3.1 Grundsätzliche Verpflichtung (Abs. 2 S. 1)
Rz. 23
Die durch §§ 30 Abs. 4 Nr. 2, 31a Abs. 1 AO eingeräumte Zulässigkeit der Offenbarung der nach § 30 AO geschützten Daten der betroffenen Person wird durch Abs. 2 S. 1 zu einer Mitteilungspflicht. Die Finanzbehörden haben danach in den Fällen des Abs. 1 der jeweils zuständigen Stelle (s. Rz. 4) die von ihr benötigten Tatsachen mitzuteilen.
Diese Mitteilungspflicht führt aber nicht zu einer gesonderten Prüfungspflicht oder systematischen Datenaufbereitungsnotwendigkeit zur Prüfung im Besteuerungsverfahren bekannt gewordener Daten auf deren Eignung oder Relevanz für die Aufgabenwahrnehmung der Bewilligungsbehörden. Eine das Steuergeheimnis öffnende Regelung begründet keine neue – § 85 AO übersteigende – Aufgabenzuweisung an die Finanzbehörden.
Die Befugnis und Pflicht zur Mitteilung der geschützten Daten umfasst nicht die Befugnis oder Verpflichtung zur Gewährung von Akteneinsicht oder Aktenüberlassung.

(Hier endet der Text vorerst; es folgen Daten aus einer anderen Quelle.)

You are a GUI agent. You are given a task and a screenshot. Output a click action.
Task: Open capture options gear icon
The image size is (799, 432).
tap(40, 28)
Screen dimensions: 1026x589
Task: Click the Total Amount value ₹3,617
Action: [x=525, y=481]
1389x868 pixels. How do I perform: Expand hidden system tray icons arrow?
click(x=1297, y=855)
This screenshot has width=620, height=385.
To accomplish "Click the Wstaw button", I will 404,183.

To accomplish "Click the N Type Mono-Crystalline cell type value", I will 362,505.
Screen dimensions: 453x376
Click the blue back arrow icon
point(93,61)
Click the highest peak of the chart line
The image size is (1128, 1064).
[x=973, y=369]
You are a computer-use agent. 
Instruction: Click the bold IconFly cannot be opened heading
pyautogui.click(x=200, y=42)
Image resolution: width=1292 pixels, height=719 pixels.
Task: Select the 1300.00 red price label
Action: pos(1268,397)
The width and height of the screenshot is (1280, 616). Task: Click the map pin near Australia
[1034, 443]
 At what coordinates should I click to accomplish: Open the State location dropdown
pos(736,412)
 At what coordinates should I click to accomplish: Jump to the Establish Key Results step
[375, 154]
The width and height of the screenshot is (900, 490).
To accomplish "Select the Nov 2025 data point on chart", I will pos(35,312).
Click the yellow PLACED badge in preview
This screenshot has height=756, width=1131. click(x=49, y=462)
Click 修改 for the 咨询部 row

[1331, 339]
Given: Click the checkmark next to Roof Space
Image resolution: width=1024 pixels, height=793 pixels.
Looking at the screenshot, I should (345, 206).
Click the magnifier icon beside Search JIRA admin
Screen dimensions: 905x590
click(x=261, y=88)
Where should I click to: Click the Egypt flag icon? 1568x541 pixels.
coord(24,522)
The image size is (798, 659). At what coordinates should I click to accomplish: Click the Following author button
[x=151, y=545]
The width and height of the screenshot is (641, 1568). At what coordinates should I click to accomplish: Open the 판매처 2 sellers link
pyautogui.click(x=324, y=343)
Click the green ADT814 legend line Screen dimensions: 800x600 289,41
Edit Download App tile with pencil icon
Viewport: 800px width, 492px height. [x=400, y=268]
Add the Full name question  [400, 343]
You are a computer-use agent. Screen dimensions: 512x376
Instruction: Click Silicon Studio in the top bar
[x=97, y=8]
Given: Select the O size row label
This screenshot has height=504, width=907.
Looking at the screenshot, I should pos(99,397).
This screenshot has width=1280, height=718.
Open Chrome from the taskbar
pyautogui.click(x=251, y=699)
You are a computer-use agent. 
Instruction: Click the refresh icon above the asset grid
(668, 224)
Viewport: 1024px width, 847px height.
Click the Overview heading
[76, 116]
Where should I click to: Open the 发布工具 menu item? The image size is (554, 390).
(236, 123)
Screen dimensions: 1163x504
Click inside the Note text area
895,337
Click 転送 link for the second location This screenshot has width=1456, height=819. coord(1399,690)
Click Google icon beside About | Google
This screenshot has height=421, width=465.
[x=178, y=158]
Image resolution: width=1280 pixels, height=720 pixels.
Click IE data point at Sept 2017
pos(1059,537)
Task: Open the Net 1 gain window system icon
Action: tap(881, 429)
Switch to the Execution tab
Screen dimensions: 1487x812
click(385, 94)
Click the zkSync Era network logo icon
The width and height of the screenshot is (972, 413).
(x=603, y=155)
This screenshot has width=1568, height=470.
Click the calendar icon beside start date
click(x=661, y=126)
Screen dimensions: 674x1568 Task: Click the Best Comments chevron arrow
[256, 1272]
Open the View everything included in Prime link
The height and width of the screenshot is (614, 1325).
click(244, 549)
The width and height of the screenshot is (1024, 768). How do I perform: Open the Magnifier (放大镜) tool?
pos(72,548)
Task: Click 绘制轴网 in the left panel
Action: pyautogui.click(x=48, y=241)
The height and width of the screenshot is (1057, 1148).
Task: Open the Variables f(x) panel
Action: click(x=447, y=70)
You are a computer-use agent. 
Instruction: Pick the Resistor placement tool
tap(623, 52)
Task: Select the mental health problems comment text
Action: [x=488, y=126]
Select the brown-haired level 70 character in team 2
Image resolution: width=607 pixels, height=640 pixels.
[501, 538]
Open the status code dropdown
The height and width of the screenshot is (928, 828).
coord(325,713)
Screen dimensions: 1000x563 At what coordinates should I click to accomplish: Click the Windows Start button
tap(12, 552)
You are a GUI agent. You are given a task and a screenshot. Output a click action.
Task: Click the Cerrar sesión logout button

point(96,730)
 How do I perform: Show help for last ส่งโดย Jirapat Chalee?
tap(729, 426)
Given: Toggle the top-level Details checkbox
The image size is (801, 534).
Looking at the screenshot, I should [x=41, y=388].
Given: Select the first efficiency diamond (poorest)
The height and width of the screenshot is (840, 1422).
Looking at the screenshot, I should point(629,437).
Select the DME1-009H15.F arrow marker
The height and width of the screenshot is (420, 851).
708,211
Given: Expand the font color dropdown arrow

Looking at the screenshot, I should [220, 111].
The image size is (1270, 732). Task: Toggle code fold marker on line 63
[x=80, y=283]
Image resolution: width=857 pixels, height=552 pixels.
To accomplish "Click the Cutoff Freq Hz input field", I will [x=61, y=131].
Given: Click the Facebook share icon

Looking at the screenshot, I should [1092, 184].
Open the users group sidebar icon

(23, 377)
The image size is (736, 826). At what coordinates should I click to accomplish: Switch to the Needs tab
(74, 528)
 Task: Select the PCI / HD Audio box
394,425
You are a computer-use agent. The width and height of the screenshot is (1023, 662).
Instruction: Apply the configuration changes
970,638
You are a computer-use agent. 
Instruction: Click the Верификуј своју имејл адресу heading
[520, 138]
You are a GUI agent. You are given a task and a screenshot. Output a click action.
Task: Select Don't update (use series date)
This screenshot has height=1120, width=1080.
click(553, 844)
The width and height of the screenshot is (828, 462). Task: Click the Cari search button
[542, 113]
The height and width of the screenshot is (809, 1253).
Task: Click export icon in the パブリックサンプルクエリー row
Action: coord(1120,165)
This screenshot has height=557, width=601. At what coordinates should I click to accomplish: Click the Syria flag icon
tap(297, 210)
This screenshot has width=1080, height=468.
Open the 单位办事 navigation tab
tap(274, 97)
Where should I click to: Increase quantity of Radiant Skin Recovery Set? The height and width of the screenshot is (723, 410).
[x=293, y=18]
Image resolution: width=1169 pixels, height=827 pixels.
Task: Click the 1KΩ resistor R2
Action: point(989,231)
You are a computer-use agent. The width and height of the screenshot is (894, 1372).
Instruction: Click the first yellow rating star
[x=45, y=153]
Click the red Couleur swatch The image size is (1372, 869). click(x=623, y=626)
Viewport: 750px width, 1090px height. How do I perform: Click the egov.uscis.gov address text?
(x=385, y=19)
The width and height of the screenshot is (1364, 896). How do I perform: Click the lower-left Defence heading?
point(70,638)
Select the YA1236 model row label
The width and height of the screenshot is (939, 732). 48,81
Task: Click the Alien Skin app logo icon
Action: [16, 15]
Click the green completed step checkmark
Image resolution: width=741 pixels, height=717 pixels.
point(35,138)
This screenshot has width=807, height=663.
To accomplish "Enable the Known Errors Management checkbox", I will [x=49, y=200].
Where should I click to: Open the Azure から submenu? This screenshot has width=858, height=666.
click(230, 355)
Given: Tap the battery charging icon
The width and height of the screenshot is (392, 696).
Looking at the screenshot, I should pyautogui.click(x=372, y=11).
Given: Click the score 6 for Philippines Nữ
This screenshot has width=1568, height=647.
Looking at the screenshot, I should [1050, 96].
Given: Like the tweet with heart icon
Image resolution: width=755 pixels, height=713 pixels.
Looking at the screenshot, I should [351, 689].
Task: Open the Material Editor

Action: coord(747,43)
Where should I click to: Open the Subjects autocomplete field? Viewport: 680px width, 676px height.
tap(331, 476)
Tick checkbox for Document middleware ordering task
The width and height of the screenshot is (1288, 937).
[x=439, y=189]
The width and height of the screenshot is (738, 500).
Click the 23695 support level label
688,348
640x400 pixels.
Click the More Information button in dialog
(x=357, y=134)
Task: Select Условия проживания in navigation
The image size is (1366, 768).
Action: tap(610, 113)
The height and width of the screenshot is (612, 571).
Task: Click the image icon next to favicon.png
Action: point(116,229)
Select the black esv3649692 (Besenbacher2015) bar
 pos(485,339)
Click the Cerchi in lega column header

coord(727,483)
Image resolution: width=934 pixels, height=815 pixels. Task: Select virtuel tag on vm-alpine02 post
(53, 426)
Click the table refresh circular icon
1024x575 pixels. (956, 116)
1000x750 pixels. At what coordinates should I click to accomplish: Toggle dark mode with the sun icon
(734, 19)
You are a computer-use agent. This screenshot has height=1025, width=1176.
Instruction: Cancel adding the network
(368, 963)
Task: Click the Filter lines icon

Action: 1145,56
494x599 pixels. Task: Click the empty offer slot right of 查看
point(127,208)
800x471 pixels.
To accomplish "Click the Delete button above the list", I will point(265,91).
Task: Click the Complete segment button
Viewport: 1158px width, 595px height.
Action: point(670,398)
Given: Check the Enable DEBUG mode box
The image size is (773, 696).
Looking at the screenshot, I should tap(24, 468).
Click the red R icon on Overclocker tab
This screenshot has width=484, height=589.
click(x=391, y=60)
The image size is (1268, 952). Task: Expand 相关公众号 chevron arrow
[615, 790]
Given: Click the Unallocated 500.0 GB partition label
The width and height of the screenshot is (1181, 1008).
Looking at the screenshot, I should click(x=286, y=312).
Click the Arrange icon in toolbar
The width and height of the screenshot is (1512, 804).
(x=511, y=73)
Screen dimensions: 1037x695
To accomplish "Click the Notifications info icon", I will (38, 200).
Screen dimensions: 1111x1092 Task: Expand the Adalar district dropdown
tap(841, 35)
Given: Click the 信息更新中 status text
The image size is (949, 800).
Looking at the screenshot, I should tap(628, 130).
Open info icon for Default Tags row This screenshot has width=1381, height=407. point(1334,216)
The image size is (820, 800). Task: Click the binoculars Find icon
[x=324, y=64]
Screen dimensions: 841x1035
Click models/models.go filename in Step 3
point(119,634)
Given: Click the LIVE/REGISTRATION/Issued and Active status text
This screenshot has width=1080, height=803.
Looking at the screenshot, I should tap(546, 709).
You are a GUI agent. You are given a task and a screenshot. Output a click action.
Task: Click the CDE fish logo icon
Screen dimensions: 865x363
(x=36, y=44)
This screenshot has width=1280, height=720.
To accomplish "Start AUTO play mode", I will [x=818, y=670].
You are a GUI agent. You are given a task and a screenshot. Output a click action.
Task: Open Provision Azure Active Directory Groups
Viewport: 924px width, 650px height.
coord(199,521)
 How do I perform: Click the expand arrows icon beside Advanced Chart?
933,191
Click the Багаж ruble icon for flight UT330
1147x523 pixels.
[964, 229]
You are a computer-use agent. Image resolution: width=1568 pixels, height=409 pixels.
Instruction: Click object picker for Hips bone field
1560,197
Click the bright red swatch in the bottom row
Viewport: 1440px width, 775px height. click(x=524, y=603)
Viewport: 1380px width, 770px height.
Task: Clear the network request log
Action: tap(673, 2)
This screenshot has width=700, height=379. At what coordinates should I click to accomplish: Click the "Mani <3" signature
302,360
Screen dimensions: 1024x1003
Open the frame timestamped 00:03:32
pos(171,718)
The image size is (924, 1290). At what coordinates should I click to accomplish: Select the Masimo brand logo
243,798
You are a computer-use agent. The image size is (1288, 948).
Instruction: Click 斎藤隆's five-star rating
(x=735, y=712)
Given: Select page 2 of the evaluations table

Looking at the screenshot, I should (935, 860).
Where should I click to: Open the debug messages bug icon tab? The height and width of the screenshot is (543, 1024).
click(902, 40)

3.2 Offenbarung auf Antrag der betroffenen Person (Abs. 2 S. 2)
Rz. 24
Auf Antrag der betroffenen Person ist die Finanzbehörde in den Fällen des Abs. 1 S. 1 Nr. 1 Buchst. b und Nr. 2 ebenfalls zur Mitteilung verpflichtet. Die Befugnis hierzu folgt bereits aus § 30 Abs. 4 Nr. 3 AO. Während aber ein Antrag der betroffenen Person zur Offenbarung i. R. d. § 30 Abs. 4 Nr. 3 AO nur einen Anspruch auf ermessensgerechte Entscheidung, aber noch keine Verpflichtung begründet, dem zu entsprechen, greift § 31a Abs. 2 S. 2 AO hier weiter. Soweit sich die unmittelbare Verpflichtung, dem Antrag zu entsprechen, nicht zwingend aus der Formulierung des S. 2 ergibt, hat der Gesetzgeber dies noch einmal in S. 3 klargestellt. Als Anwendungsfälle des Abs. 2 S. 2 in Betracht kommen vor allem Fälle, in denen die Finanzbehörde Tatsachen kennt, die für positive Entscheidungen, also zugunsten der betroffenen Person, Bedeutung haben.
Rz. 24a
§ 31a Abs. 2 S. 2 AO wurde mit Wirkung vom 1.1.2024 geändert. Dabei wurde das Kreditzweitmarktförderungsgesetz kurz vor Ablauf des Jahres 2023 um politisch nicht streitbefangene Regelungen – wie die zu § 31a Abs. 2 S. 2 AO – erweitert, die zuvor Teil des Entwurfs eines Wachstumschancengesetzes waren, um diese noch zum Beginn des Folgejahres in Kraft treten lassen zu können und so Risiken aus eventuellen Rückwirkungen zu vermeiden.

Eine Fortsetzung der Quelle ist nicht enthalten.